Os soldados nas linhas de frente acoplavam então a cada drone explosivos de 1 ou 2 quilos projetados para imobilizar veículos blindados ou matar operadores de brigadas de artilharia russas. Os drones foram projetados para missões kamikaze não tripuladas — um único uso, como barbeadores descartáveis.
A fábrica anteriormente abandonada nas proximidades de Kiev resumiu todas as complicações e contradições da guerra na Ucrânia. Desde o início, os ucranianos entenderam que, para vencer, ou até para seguir na luta, eles tinham de reinventar a guerra de drones. Mas mal conseguiram manter um fluxo suficiente de componentes para sustentar o esforço.
“A Ucrânia”, disse ele em outubro, entre viagens para o país, “tornou-se o laboratório mundial de drones”. Ele descreveu o súbito aparecimento de várias startups de drones na Ucrânia, de “todo tipo concebível”.
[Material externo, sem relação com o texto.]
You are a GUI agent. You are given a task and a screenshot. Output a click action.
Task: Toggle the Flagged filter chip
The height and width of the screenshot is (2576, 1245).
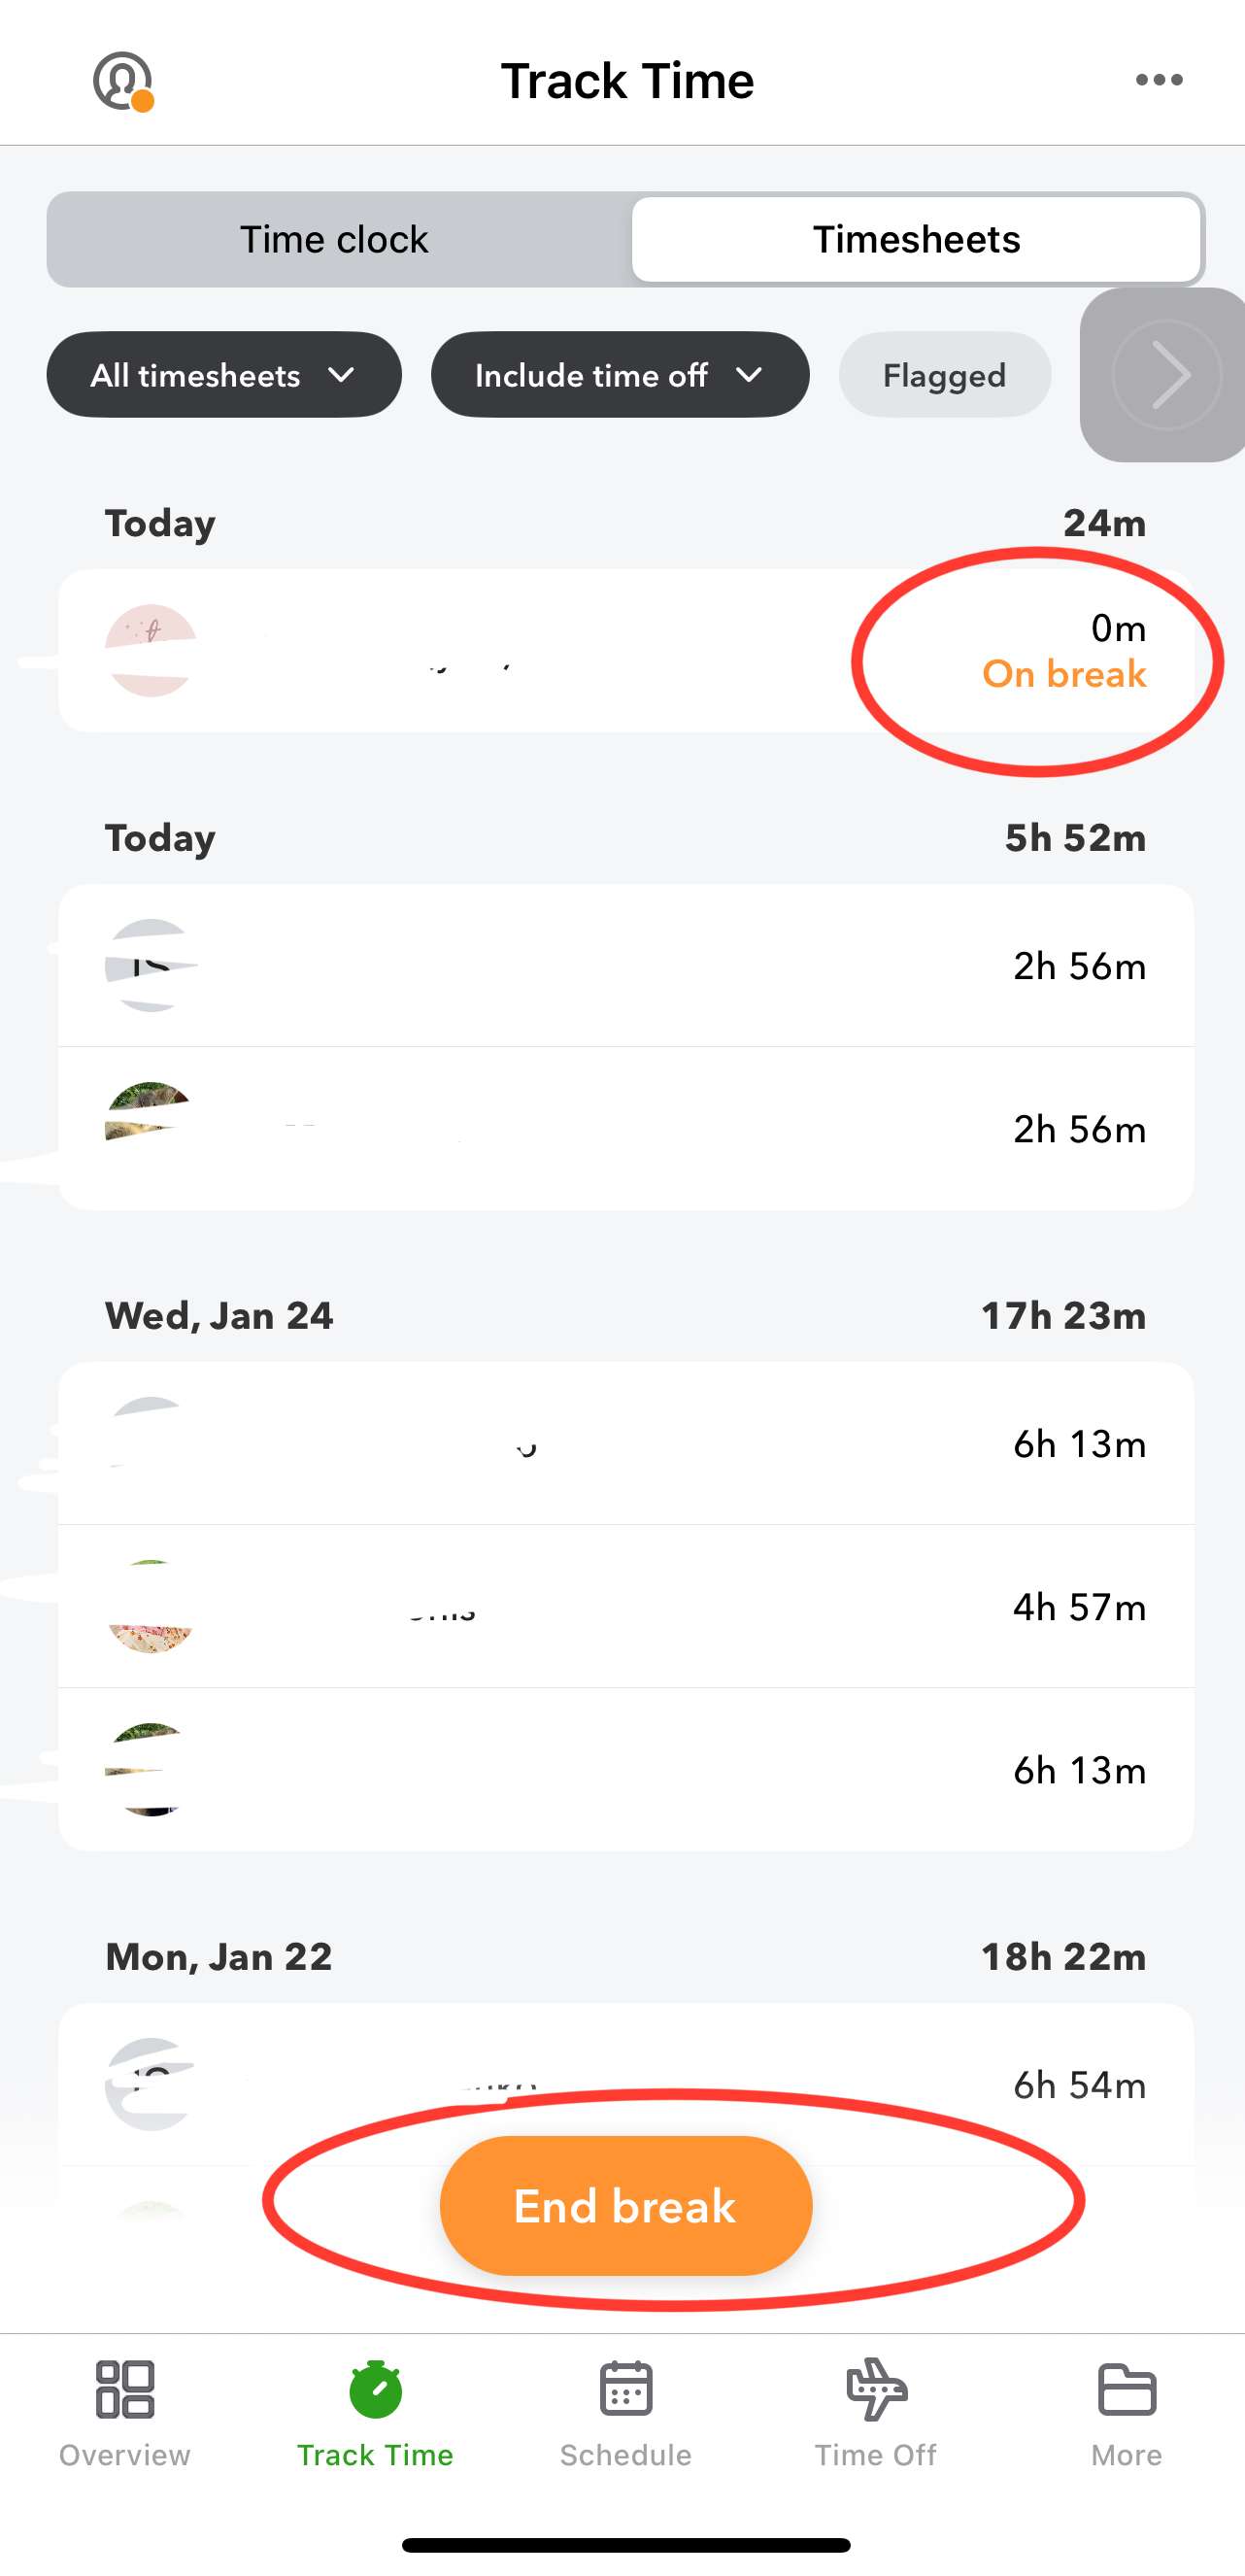coord(944,375)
Mas no outono de 2023, Schmidt começou a se preocupar com a possibilidade de apenas a vantagem tecnológica da Ucrânia não ser suficiente. A população russa é grande demais e disposta demais a sacrificar-se, os preços do petróleo continuaram altos e a China seguiu disposta a fornecer aos russos tecnologias e componentes — ao mesmo tempo que também vendeu para os ucranianos.
E à medida que as novas fábricas ucranianas produzissem drones cada vez mais baratos, ele temia que os equipamentos seriam rapidamente superados.
Então Schmidt começou a patrocinar uma visão diferente, que agora, após a experiência ucraniana, tem ganhado adeptos no Pentágono: drones autônomos e muito mais baratos, que poderiam ser lançados em enxames e comunicar-se entre si caso perdessem conexão com operadores humanos. A ideia é uma geração de armas novas que aprenderiam a evitar as defesas antiaéreas russas e se reconfigurariam se alguns drones do enxame fossem derrubados.
Não é claro se os EUA, acostumados a fabricar requintados drones de US$ 10 milhões, são capazes de mudar para os modelos descartáveis. Nem se estão prontos para suscitar as questões sobre estabelecimento de alvos que acompanham frotas dotadas de inteligência artificial.
“Há muitíssimas questões morais aqui”, reconheceu Schmidt, notando que esses sistemas criariam outra rodada de longos debates sobre estabelecimento de alvos com base em inteligência artificial, mesmo enquanto o Pentágono insiste que manterá “níveis apropriados de juízo humano sobre o uso da força”.
Schmidt também chegou a uma conclusão dura: essa nova versão da guerra será provavelmente medonha. “Soldados em campo, com drones circulando sobre suas cabeças, sabem que estão constantemente sob os olhares atentos de pilotos invisíveis, a quilômetros de distância”, escreveu Schmidt no ano passado. “E esses pilotos sabem que estão possivelmente sob a mira de inimigos que os observam de volta. (…) Essa sensação de exposição e voyeurismo letal está por todo lado na Ucrânia.”